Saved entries
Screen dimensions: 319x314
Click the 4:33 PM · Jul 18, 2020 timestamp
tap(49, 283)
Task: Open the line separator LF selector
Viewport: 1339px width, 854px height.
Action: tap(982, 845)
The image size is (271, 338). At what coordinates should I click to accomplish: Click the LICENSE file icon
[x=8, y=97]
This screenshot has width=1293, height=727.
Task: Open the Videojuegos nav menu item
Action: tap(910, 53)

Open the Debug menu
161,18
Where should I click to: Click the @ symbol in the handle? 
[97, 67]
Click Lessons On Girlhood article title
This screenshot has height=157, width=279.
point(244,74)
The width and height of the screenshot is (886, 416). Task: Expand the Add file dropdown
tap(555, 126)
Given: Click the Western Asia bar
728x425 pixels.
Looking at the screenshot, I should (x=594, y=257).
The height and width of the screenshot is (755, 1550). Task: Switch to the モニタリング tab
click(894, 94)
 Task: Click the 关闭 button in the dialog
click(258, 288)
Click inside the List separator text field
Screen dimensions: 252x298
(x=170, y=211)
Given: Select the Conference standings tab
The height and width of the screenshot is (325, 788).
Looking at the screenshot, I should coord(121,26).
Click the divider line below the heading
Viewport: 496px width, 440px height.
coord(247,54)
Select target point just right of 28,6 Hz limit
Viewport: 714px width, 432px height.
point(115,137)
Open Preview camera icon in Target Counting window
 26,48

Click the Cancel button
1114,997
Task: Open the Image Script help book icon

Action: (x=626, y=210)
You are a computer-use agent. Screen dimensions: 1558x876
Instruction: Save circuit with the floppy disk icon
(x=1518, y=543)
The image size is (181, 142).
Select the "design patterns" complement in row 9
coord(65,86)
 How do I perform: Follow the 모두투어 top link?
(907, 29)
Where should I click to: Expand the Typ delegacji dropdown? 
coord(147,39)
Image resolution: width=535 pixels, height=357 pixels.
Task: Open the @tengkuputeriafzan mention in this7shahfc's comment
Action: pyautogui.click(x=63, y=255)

#### EXERCISE:
Locate the lines above that hold the word "separator". Show every one of them.

#### YOUR RESPONSE:
Task: Open the line separator LF selector
Click inside the List separator text field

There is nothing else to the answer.